A primeira romaria

A 2 de maio de 1935 São Josemaria foi fazer uma visita filial a Nossa Senhora de Sonsoles, com outras pessoas. "Vem-me agora à memória uma romaria que fiz em 1935 a uma ermida da Virgem em terra castelhana - a Sonsoles."

“Vem agora à minha memória uma romaria que fiz em 1935, a uma ermida da Virgem em terra castelhana: a Sonsoles.
Não era uma romaria tal como se entende habitualmente. Não era ruidosa nem multitudinária: íamos apenas três pessoas. Respeito e amo essas outras manifestações públicas de piedade, mas pessoalmente prefiro tentar oferecer a Maria o mesmo carinho e o mesmo entusiasmo por meio de visitas pessoais ou em pequenos grupos, com sabor de intimidade.
Naquela romaria a Sonsoles, conheci a origem dessa invocação à Virgem, um detalhe sem muita importância, mas que é uma manifestação filial da gente daquela terra. A imagem de Nossa Senhora que se venera naquele lugar esteve escondida durante certo tempo, na época das lutas entre cristãos e muçulmanos na Espanha. Ao fim de alguns anos, foi encontrada por uns pastores que - segundo conta a tradição -, ao vê-la, exclamaram: Que olhos tão formosos! São sóis!*” (É Cristo que passa, 139).

Em 1935, a devoção à Santíssima Virgem tinha lugar destacado no plano de vida espiritual que São Josemaria Escrivá delineara para os membros do Opus Dei. Previa a recitação diária (…) do Rosário, do Ângelus e outras práticas de devoção mariana. Escrivá sentiu ainda a necessidade de manifestar de um modo concreto a devoção a Nossa Senhora durante o mês de maio que lhe é dedicado tradicionalmente na Igreja. Encontrou a solução baseando-se num caso sucedido na vida do Opus Dei.

Em 2017 foi colocado um relevo em Sonsoles, recordando a primeira romaria do fundador do Opus Dei

Ricardo Fernández Vallespín contou a Josemaria Escrivá que durante o Verão de 1933 um ataque de reumatismo esteve a ponto de o impedir de terminar o projeto que tinha de apresentar para terminar o curso de Arquitetura.
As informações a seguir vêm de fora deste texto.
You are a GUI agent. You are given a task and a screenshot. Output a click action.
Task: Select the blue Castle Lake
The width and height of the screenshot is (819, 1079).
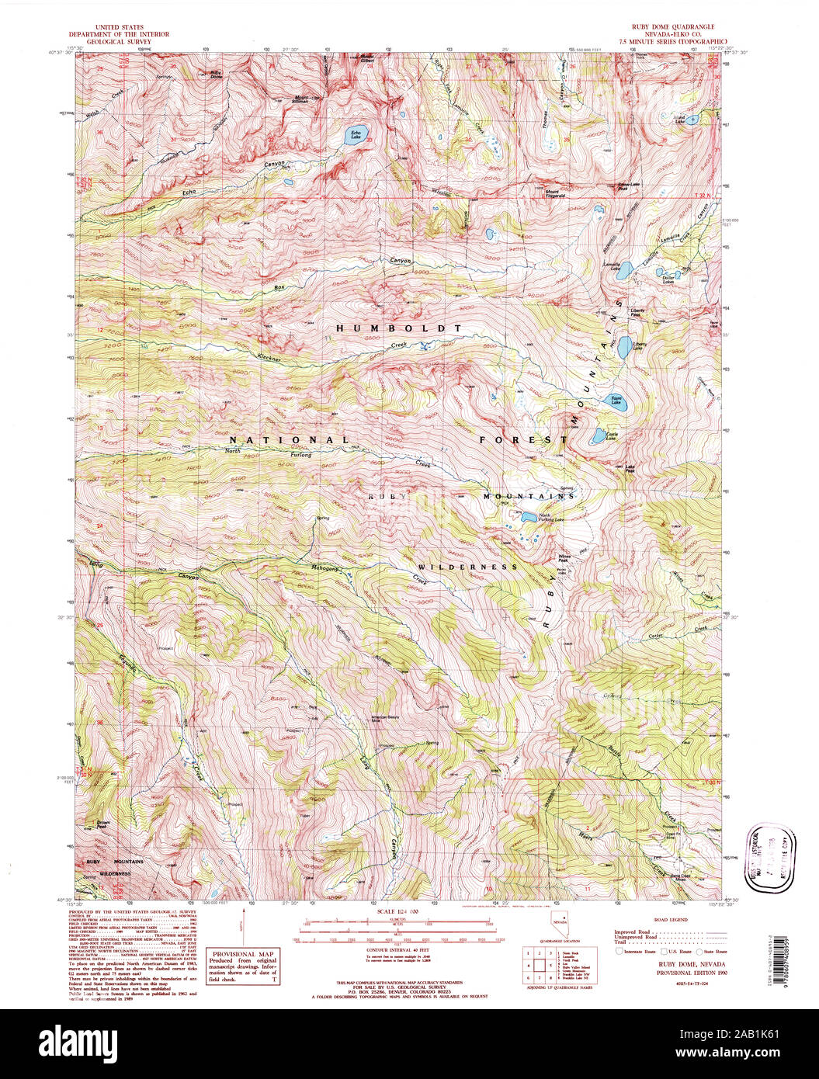tap(599, 435)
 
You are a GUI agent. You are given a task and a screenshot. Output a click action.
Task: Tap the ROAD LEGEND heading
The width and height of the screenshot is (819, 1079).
tap(672, 919)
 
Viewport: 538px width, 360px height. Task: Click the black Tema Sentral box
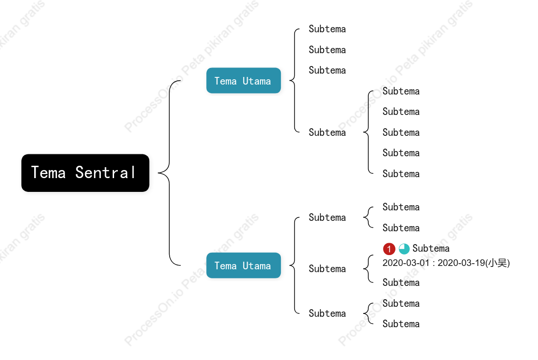85,173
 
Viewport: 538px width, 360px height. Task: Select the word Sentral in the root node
106,172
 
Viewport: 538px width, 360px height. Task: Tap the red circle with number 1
389,248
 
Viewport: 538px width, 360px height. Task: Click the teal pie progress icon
404,248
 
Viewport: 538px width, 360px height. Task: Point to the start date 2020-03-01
406,263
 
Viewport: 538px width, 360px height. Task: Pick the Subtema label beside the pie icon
431,248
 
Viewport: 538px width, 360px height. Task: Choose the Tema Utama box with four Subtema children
244,81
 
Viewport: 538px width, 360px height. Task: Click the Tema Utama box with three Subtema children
244,265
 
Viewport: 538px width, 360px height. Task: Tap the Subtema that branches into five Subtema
327,133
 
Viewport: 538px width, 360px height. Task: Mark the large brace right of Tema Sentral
169,173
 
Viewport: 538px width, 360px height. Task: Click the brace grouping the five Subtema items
368,133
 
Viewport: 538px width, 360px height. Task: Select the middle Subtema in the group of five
401,133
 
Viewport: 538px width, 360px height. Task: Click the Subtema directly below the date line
401,283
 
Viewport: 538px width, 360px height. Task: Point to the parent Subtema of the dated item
327,268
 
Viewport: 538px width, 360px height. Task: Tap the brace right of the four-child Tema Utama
294,81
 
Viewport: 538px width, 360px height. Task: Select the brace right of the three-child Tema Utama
294,265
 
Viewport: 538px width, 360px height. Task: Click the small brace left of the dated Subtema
368,268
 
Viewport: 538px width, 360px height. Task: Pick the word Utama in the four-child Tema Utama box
257,81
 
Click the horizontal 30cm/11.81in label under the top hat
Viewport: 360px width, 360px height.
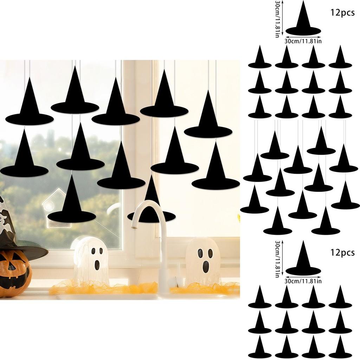click(303, 41)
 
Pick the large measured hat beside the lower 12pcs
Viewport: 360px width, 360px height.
click(303, 260)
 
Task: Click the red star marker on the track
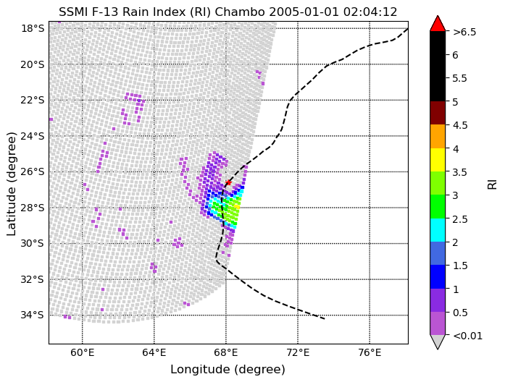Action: [228, 182]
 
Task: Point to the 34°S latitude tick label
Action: [32, 315]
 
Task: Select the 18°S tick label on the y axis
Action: [32, 28]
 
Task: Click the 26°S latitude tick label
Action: [32, 171]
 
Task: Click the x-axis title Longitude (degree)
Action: [228, 369]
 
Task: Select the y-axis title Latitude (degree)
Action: [12, 183]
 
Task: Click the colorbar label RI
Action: [492, 184]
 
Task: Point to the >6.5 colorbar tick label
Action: [464, 32]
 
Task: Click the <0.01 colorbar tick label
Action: [466, 336]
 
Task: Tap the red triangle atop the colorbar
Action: [438, 24]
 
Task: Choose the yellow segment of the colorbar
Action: [438, 160]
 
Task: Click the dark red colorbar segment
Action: [438, 113]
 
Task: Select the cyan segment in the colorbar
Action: [438, 230]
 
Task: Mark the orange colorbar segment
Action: [438, 137]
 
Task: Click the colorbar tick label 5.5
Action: [460, 78]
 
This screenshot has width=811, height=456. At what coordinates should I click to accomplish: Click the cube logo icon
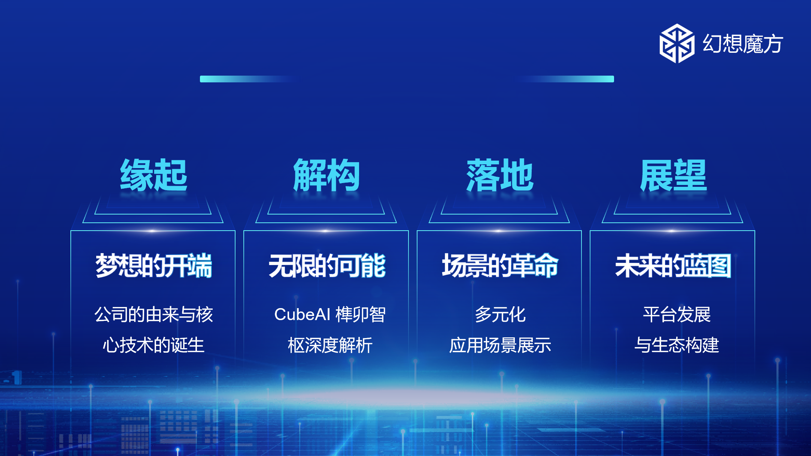(x=677, y=43)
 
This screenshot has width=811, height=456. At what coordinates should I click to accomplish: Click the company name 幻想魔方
(x=743, y=44)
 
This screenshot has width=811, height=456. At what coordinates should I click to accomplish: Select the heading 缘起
(x=154, y=175)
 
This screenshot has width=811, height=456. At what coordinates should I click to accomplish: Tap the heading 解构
(x=326, y=175)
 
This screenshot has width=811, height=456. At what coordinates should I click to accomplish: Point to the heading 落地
(x=499, y=175)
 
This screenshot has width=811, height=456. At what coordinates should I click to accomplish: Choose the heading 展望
(x=673, y=175)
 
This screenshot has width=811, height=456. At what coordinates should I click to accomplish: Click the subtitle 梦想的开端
(x=154, y=266)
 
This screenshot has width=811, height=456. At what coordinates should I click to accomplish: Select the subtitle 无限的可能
(x=327, y=266)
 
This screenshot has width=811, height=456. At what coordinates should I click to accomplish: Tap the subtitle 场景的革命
(x=500, y=266)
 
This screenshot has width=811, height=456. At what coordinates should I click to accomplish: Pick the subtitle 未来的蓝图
(x=673, y=266)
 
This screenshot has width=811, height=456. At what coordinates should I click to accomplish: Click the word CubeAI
(x=302, y=314)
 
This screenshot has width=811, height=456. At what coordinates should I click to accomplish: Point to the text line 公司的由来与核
(x=154, y=314)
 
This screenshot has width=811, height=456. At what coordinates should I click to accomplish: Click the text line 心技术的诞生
(x=154, y=345)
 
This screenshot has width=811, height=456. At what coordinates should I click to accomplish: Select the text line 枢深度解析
(x=330, y=345)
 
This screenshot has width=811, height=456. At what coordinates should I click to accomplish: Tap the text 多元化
(x=500, y=314)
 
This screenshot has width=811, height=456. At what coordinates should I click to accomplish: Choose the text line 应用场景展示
(x=500, y=345)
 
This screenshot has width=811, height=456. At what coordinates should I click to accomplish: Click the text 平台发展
(x=677, y=314)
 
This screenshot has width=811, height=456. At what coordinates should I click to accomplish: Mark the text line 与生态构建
(x=677, y=345)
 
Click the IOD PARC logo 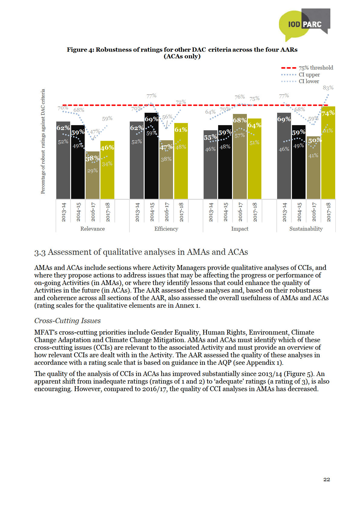tap(304, 24)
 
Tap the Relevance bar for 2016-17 tap(93, 178)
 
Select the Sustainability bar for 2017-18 tap(328, 157)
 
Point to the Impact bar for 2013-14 tap(210, 169)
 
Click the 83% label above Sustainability tap(328, 88)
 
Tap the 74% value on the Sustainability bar tap(328, 113)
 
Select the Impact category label tap(240, 229)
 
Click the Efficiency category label tap(166, 229)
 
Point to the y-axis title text tap(43, 141)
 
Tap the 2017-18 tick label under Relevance tap(107, 212)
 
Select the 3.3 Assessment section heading tap(141, 252)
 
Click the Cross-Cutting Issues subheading tap(67, 321)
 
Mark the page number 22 tap(326, 479)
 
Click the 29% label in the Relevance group tap(93, 171)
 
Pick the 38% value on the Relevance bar tap(93, 158)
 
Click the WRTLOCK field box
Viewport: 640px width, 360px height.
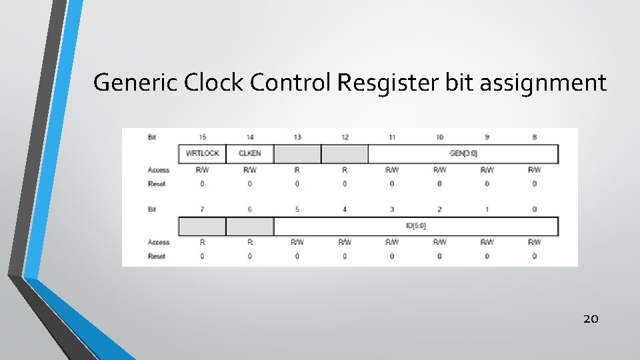tap(202, 153)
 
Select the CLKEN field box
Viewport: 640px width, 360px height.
tap(249, 153)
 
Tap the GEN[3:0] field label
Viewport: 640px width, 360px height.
tap(463, 153)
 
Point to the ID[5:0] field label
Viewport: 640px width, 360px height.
tap(415, 226)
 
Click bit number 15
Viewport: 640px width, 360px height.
tap(202, 137)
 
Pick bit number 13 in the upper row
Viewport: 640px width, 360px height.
tap(297, 137)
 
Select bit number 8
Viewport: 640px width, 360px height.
tap(534, 137)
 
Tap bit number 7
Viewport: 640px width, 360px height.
tap(202, 209)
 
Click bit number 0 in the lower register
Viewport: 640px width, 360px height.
tap(534, 209)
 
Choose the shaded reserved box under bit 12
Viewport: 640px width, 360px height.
tap(344, 153)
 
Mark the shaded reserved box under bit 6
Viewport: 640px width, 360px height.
tap(249, 226)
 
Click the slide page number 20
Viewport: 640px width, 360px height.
tap(591, 319)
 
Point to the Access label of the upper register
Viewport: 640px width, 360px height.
tap(158, 170)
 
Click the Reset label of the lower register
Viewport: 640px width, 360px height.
tap(157, 256)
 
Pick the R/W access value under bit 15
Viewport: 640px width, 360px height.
tap(202, 170)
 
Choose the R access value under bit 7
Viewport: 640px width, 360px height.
tap(202, 242)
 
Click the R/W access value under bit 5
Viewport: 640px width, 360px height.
tap(297, 242)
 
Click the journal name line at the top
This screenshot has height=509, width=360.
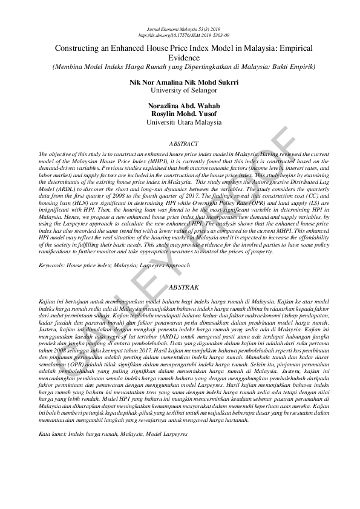click(x=180, y=28)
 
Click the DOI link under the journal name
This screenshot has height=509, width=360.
click(x=180, y=34)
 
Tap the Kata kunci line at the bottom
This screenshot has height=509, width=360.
click(x=112, y=434)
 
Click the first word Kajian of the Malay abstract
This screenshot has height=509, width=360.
click(x=46, y=300)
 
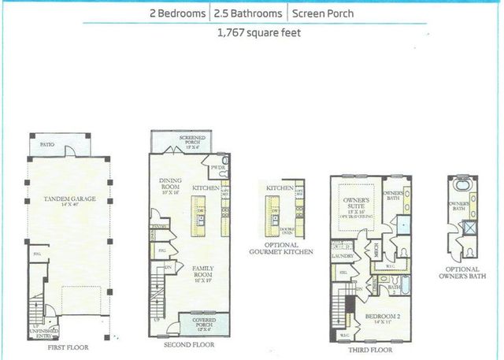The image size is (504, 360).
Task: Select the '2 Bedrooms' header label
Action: tap(176, 13)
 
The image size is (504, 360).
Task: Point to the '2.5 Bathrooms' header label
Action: tap(248, 13)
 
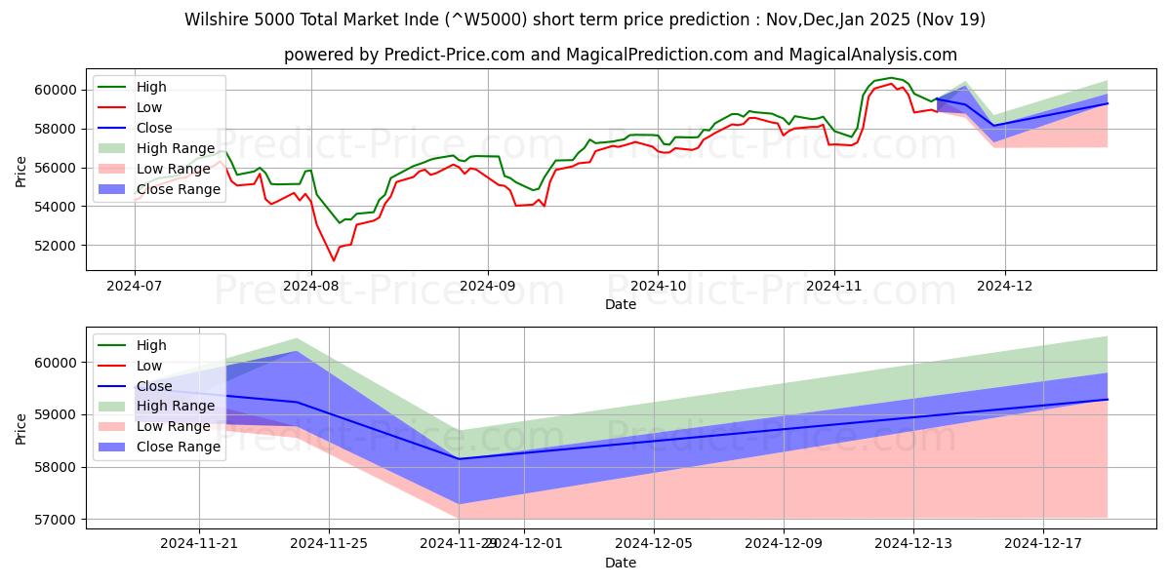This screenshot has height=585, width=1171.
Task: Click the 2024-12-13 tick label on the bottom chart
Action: coord(913,543)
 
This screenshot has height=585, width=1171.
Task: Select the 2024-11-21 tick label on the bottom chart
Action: coord(199,543)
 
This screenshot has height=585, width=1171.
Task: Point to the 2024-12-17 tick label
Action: coord(1043,543)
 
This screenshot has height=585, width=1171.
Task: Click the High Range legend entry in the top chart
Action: coord(176,148)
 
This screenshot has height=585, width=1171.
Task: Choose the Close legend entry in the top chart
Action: coord(154,128)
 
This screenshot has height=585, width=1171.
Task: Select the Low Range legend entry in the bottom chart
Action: coord(174,426)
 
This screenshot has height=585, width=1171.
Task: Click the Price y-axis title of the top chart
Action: coord(21,171)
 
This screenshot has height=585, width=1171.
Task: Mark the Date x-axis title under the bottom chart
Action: coord(621,563)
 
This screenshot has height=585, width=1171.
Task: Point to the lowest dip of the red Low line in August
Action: coord(333,260)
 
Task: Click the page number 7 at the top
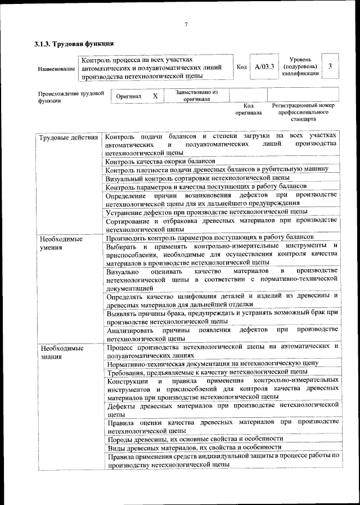click(x=186, y=24)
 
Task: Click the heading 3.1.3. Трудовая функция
click(x=74, y=43)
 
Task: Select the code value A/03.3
click(x=264, y=67)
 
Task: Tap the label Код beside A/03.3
click(x=241, y=67)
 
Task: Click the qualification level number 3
click(x=330, y=66)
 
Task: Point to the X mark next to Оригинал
click(x=155, y=96)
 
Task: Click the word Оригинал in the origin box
click(x=129, y=96)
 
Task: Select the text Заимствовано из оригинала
click(x=196, y=95)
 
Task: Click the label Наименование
click(x=56, y=69)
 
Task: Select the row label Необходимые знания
click(x=61, y=352)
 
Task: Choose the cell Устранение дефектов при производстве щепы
click(x=210, y=212)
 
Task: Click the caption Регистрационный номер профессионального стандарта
click(x=303, y=112)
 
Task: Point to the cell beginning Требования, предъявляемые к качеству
click(x=206, y=372)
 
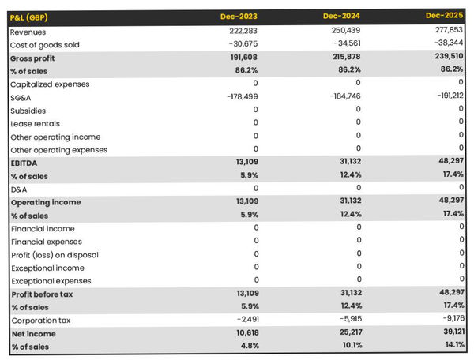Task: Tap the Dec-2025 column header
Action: [x=445, y=15]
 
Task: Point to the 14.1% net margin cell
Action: [x=451, y=345]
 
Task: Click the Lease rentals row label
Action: [x=36, y=123]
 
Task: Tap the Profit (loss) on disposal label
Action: [x=53, y=254]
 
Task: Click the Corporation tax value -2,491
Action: [x=243, y=320]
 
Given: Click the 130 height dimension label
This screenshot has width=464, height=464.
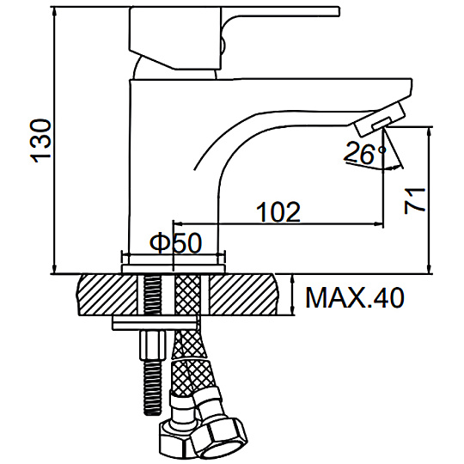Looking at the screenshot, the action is tap(41, 141).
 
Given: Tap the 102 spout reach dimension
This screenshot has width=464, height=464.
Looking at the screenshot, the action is tap(278, 212).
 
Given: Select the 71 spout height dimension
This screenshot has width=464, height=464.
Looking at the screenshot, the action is tap(414, 200).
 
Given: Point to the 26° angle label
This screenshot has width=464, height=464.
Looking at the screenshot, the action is tap(365, 153).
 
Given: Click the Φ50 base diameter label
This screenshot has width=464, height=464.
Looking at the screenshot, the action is tap(175, 242).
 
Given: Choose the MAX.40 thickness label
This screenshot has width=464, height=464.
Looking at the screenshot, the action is tap(355, 297).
Se não o entregasse a tempo perderia o ano. Tinha rezado a Nossa Senhora e prometera-lhe que, se conseguisse completar o projeto satisfatoriamente, faria uma romaria ao Santuário de Sonsoles, situado nos arredores de Ávila. Tinha conseguido apresentá-lo antes de pedir a admissão no Opus Dei, mas não cumprira ainda a promessa. Josemaria Escrivá ofereceu-se para o acompanhar, não numa romaria pública, mas num grupo de três formado pelos dois e José Maria Barredo.

No dia 2 de maio de 1935 tomaram o trem de Madri para Ávila e depois percorreram a pé os quatro quilômetros até ao santuário. Rezaram cinco mistérios do Rosário durante o caminho. O santuário via-se ao longe, no alto de uma pequena colina. Em dado momento, contudo, perderam-no de vista por uns instantes. Escrivá converteu este pequeno episódio numa parábola da vida espiritual: “Assim faz Deus conosco muitas vezes. Mostra-nos claramente o fim e dá-no-lo a contemplar, para nos firmar no caminho da sua amabilíssima Vontade. E, quando já estamos perto de’Ele, deixa-nos nas trevas, parecendo abandonar-nos. É a hora da tentação: dúvidas, lutas, escuridão, cansaço, desejo de nos sentarmos à beira do caminho… Mas não: adiante. A hora da tentação é também a hora da fé e do abandono filial no Pai-Deus. Fora com as dúvidas, as vacilações e as indecisões! Vi o caminho, empreendi-o e sigo-o”.

No santuário rezaram outros cinco mistérios do Rosário, e os cinco últimos no trajeto de regresso à estação do trem. O caminho levou-os por campos de trigo maduro. Escrivá colheu umas poucas de espigas de trigo. “Veio então à minha memória um texto do Evangelho, umas palavras que Nosso Senhor dirigiu ao grupo dos discípulos: ‘Não dizeis vós que ainda há quatro meses até à ceifa? Pois eu digo-vos: Levantai os olhos e vede os campos que já estão brancos para a ceifa’ (Jo IV, 35). Pensei uma vez mais que o Senhor queria meter nos nossos corações o mesmo desejo, o mesmo fogo que dominava o seu”.

No regresso de Sonsoles, Josemaria Escrivá estabeleceu o costume de que todos os anos os fiéis do Opus Dei honrassem a Virgem Maria desta maneira no mês de maio: com uma romaria simples e penitente, feita num pequeno grupo, com o fim de ajudar todos a terem mais devoção a Nossa Senhora.